No tape but the scale says 2.6lb


----------



## JigheadJBoy

That's a 10lb or 10inch Garr? 10 Garr?


----------



## savethetrophies

Nice fish TB


----------



## HOUSE

trailbreaker said:


> went back to the GMR nice evening... saw dave we hit the point again
> my line snapped and i tied on a walleye diver, first was a 6lbs flathead
> second was a 10 gar, dave told me i was lucky i barely had him hooked
> hooked him on a fishing line someone hooked him before i thought it was a sauger when dave said step back he wasn't kidding my line was 8lbs


Nice catches TBBBBBBBBBBBBBBBBBB!!!!


----------



## SMBHooker

trailbreaker said:


> went back to the GMR nice evening... saw dave we hit the point again
> my line snapped and i tied on a walleye diver, first was a 6lbs flathead
> second was a 10 gar, dave told me i was lucky i barely had him hooked
> hooked him on a fishing line someone hooked him before i thought it was a sauger when dave said step back he wasn't kidding my line was 8lbs


Looks like it's TB's year! Wow, it's like the Twilight Zone. Keep it up man.


----------



## trailbreaker

winewomen&walleye said:


> That's a 10lb or 10inch Garr? 10 Garr?

[Dataset excerpt]
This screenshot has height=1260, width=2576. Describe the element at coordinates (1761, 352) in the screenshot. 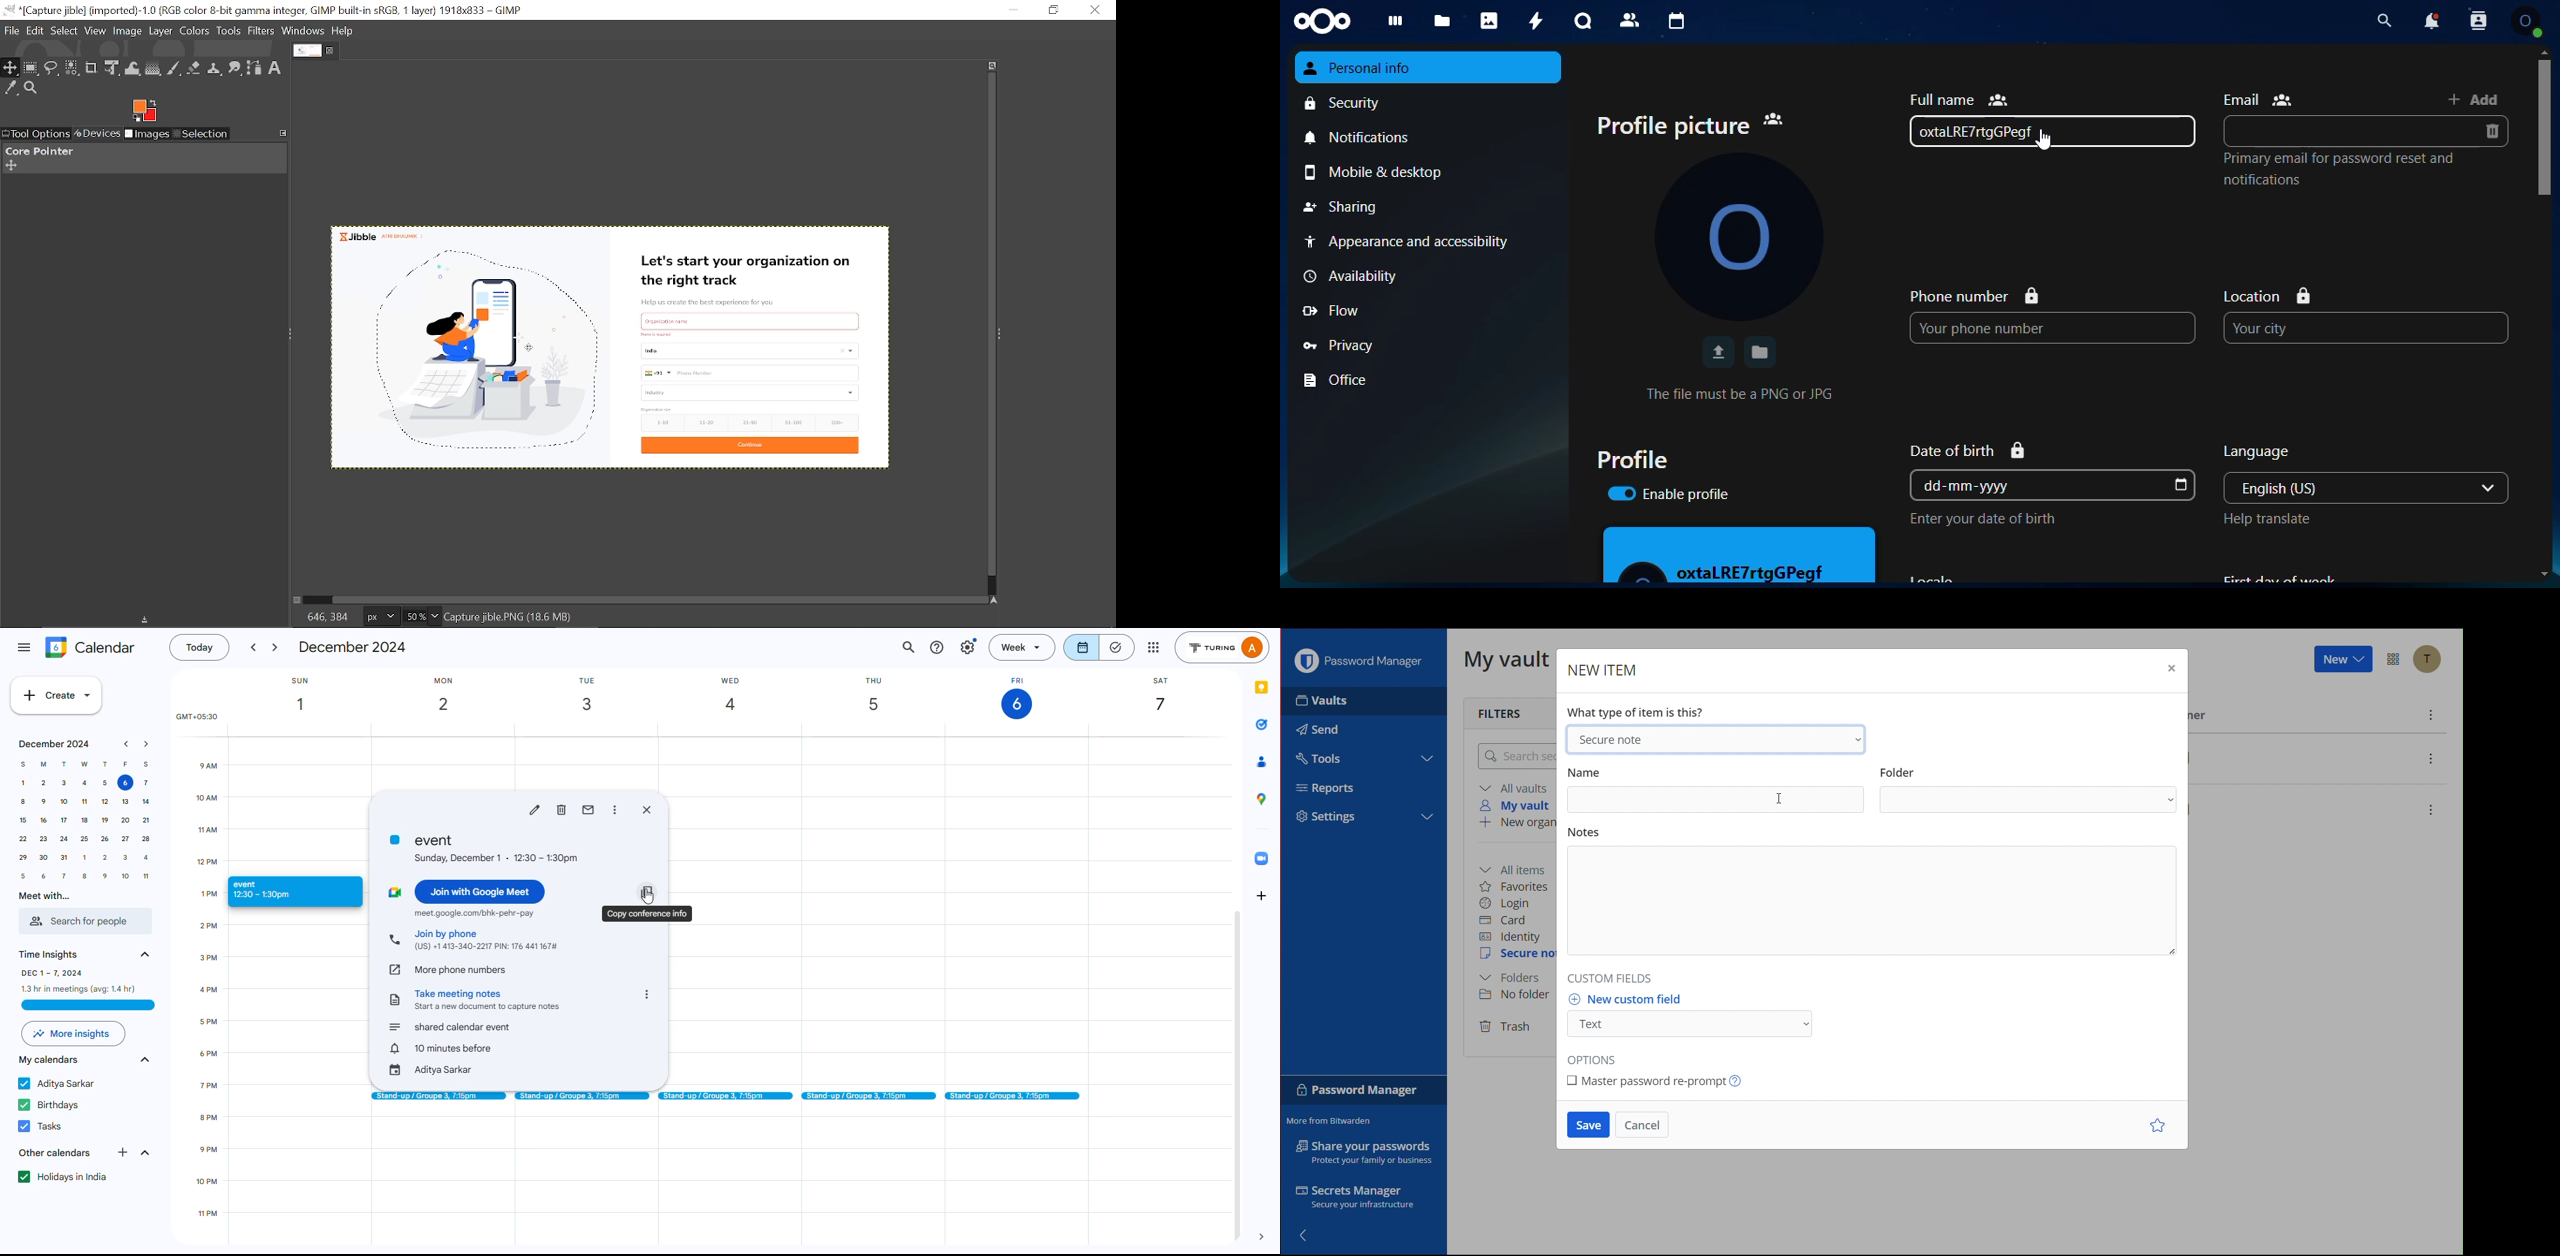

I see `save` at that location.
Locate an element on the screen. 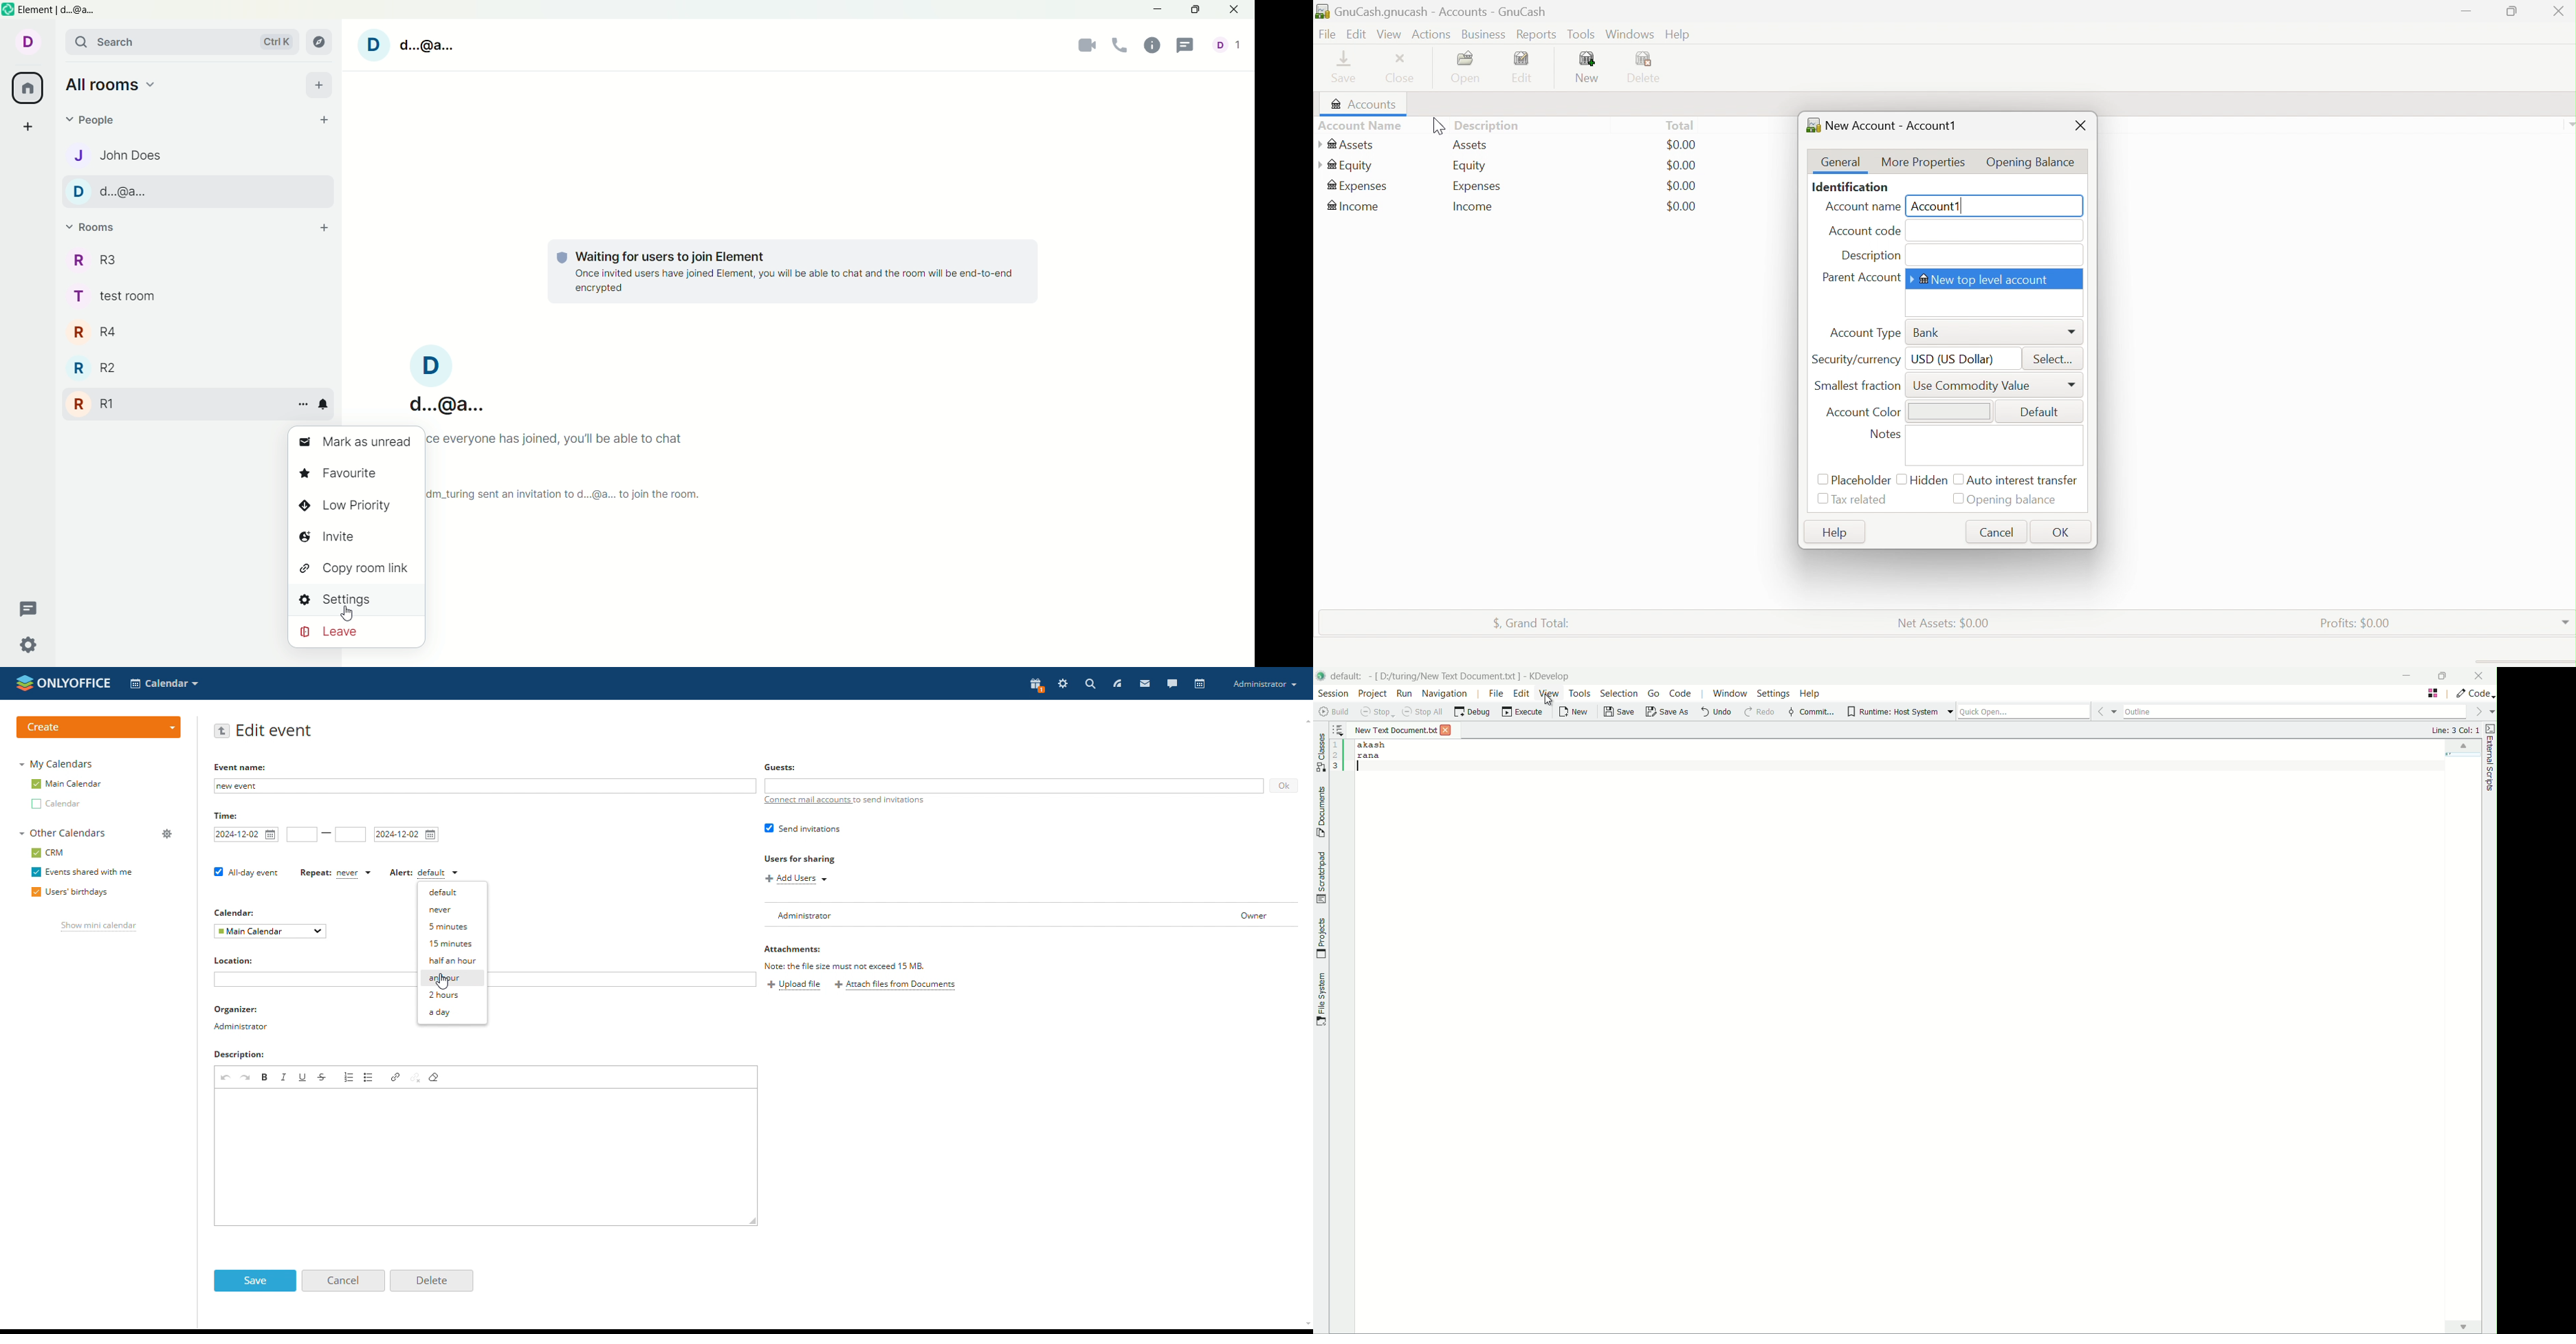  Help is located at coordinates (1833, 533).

[Task instructions]
a: How would you put the sentence "Looks like it's TB's year!" from the fishing thread into Spanish?
b: Can you transcribe the fishing thread word for word, starting at "## SMBHooker" and stopping after "Keep it up man."?
The listing is separate material with no connection to the fishing thread.

[Results]
a: ¡Parece que es el año de TB!

b:
## SMBHooker

trailbreaker said:


> went back to the GMR nice evening... saw dave we hit the point again
> my line snapped and i tied on a walleye diver, first was a 6lbs flathead
> second was a 10 gar, dave told me i was lucky i barely had him hooked
> hooked him on a fishing line someone hooked him before i thought it was a sauger when dave said step back he wasn't kidding my line was 8lbs


Looks like it's TB's year! Wow, it's like the Twilight Zone. Keep it up man.